WORK TASK:
Search the records that follow and extract every line containing the string "computer".

══ EXERCISE DATA

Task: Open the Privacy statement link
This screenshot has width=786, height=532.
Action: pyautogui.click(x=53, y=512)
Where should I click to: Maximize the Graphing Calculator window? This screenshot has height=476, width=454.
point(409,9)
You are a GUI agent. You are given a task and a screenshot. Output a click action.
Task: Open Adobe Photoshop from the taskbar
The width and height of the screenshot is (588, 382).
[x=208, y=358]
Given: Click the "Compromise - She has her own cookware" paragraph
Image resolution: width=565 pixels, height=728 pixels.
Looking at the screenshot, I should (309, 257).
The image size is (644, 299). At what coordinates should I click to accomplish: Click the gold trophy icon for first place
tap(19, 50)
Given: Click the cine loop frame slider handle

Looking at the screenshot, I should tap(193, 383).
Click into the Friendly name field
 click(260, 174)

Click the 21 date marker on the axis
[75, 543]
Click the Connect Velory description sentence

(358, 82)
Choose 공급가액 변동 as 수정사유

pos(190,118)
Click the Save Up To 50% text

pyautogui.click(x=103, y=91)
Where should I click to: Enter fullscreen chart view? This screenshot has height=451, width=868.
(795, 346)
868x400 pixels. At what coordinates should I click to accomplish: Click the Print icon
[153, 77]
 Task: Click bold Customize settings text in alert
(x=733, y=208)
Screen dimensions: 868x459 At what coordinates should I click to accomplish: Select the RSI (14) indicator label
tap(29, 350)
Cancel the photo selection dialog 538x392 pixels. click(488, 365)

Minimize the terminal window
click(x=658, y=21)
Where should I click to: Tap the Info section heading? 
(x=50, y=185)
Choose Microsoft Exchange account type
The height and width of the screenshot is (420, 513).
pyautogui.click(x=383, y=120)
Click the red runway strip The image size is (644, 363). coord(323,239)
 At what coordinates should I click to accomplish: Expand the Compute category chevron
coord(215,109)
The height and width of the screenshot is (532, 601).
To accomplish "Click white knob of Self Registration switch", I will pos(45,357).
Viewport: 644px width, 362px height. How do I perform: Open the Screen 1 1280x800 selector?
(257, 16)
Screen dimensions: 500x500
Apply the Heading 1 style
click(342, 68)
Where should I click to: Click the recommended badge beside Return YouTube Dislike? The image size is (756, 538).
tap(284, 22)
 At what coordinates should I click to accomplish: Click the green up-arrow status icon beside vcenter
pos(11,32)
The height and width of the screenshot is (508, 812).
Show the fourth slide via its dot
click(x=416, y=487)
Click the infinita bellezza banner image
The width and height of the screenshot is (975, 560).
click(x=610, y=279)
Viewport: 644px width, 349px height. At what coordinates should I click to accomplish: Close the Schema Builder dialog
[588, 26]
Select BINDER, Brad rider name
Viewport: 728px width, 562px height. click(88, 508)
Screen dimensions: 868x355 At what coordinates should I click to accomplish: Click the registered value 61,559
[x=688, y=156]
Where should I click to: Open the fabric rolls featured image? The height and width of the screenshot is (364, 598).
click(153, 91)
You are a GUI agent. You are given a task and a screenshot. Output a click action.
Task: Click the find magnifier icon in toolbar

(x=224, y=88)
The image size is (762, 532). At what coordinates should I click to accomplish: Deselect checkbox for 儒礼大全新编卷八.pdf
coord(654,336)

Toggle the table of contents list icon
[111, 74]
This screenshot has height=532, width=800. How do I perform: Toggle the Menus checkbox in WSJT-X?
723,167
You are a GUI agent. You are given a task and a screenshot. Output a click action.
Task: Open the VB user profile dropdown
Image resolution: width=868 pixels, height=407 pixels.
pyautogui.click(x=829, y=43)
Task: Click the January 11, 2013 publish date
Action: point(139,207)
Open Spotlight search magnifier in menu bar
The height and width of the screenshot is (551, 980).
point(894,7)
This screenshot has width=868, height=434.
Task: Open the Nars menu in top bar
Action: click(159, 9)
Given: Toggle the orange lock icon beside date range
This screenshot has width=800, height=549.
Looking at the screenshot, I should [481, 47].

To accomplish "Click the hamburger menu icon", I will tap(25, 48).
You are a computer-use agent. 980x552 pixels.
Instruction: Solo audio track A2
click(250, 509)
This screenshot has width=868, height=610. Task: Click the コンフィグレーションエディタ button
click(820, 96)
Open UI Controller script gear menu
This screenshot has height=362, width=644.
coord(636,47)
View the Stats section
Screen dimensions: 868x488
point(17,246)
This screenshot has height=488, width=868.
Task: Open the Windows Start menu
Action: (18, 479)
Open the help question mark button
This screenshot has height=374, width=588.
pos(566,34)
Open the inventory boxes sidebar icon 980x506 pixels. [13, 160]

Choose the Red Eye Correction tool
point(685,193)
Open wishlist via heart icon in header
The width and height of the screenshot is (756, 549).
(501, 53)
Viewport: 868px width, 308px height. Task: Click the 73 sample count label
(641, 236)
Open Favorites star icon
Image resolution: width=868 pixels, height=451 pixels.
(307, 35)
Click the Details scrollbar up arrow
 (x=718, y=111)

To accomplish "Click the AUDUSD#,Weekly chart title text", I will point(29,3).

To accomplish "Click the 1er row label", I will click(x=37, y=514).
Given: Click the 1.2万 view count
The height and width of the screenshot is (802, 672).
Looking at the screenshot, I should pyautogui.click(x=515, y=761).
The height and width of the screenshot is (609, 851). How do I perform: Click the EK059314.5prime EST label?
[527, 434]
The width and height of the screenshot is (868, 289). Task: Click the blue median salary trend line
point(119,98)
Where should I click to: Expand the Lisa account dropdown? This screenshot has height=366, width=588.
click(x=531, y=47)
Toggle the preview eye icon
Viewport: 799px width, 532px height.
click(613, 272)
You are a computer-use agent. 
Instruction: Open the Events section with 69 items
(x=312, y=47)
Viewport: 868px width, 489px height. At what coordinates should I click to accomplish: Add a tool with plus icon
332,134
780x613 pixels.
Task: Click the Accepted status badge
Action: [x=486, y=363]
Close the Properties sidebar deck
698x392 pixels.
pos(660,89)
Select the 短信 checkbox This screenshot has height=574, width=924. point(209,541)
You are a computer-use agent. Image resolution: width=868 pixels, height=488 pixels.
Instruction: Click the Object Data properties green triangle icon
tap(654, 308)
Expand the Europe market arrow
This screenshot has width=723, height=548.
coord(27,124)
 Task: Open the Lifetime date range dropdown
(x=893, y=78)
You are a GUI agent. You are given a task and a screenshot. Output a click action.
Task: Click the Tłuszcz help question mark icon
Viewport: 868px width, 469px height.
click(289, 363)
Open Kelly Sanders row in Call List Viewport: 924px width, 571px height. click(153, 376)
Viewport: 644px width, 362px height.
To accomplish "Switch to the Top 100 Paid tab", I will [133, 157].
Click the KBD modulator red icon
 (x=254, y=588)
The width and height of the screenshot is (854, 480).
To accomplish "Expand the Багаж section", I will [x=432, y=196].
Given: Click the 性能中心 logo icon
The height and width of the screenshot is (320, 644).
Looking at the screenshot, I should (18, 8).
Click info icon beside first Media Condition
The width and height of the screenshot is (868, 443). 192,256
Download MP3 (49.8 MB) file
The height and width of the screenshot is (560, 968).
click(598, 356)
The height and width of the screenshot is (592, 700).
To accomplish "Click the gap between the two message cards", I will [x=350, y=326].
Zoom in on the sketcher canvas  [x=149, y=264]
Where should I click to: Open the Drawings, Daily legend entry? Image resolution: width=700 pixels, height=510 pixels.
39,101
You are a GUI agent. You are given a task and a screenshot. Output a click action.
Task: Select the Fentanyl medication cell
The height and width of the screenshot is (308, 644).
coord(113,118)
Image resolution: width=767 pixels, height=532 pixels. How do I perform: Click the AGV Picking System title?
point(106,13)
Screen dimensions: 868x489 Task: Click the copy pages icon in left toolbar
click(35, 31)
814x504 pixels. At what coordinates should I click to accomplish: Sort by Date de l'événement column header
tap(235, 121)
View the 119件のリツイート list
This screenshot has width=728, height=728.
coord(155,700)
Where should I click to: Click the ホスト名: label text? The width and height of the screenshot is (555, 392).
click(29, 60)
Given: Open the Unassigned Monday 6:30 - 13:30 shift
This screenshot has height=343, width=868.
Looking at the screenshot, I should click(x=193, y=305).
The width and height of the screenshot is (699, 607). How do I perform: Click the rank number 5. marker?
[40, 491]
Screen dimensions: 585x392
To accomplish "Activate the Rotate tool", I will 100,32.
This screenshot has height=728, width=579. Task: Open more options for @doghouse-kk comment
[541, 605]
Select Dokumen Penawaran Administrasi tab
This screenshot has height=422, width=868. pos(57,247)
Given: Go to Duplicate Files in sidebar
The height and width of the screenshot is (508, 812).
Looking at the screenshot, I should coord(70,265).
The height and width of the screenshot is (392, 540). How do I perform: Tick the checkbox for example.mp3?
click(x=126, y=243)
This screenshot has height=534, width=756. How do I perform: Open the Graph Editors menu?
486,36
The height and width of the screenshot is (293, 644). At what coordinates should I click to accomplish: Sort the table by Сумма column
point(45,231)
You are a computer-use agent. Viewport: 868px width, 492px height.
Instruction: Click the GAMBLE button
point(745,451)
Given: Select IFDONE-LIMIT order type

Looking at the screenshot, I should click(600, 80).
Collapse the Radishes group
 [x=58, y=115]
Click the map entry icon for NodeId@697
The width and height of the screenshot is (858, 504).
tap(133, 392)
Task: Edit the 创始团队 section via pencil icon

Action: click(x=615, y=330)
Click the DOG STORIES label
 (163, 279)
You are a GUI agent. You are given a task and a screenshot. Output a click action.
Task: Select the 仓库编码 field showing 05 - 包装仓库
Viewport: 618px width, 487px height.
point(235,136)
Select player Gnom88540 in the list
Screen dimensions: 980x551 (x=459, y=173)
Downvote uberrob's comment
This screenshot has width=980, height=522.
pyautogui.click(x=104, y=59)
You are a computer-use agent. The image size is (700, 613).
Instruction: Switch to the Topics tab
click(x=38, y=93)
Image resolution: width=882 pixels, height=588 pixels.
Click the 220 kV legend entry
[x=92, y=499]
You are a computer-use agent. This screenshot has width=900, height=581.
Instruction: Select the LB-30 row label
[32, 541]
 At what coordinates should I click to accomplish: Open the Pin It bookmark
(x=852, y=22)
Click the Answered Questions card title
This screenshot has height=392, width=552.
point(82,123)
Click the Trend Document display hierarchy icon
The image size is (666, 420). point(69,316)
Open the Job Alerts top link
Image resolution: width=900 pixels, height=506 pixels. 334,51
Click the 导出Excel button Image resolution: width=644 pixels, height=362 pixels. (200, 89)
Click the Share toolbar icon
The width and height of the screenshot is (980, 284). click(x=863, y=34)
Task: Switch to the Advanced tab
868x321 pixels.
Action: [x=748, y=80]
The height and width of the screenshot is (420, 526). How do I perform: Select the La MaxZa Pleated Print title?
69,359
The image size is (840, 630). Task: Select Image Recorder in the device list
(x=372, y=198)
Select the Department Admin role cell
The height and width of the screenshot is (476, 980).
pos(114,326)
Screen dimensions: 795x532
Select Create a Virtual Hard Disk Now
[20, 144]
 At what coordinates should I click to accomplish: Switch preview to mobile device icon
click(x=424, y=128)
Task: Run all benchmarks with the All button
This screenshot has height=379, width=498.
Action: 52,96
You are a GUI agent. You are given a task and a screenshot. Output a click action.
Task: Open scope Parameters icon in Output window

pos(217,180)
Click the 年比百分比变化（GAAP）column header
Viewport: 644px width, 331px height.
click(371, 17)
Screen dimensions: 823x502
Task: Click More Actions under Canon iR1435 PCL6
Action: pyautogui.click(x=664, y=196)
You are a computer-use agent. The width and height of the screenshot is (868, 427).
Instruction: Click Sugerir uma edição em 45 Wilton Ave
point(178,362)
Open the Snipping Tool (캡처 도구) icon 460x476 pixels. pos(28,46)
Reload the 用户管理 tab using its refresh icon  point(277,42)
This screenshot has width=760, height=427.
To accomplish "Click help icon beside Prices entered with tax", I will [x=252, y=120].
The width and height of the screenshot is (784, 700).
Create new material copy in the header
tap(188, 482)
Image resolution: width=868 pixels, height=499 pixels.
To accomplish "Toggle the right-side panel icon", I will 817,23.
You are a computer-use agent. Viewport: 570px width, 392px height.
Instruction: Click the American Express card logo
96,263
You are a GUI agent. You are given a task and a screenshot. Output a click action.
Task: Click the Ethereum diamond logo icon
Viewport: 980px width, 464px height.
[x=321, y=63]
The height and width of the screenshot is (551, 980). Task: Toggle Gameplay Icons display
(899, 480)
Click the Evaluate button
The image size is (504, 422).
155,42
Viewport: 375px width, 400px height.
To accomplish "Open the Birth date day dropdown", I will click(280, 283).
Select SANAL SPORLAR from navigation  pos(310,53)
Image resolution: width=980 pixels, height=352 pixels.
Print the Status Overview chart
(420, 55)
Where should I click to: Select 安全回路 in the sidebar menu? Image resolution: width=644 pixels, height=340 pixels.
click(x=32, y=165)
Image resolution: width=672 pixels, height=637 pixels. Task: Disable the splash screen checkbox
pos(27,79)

════

EXERCISE RESULT:
You are a computer-use agent. 980x552 pixels.
You are a computer-use agent. 
You are a computer-use agent. Image resolution: width=868 pixels, height=488 pixels.
You are a computer-use agent. Viewport: 868px width, 492px height.
You are a computer-use agent. The image size is (700, 613).
You are a computer-use agent. This screenshot has width=900, height=581.
You are a computer-use agent. The width and height of the screenshot is (868, 427).
You are a computer-use agent. Viewport: 570px width, 392px height.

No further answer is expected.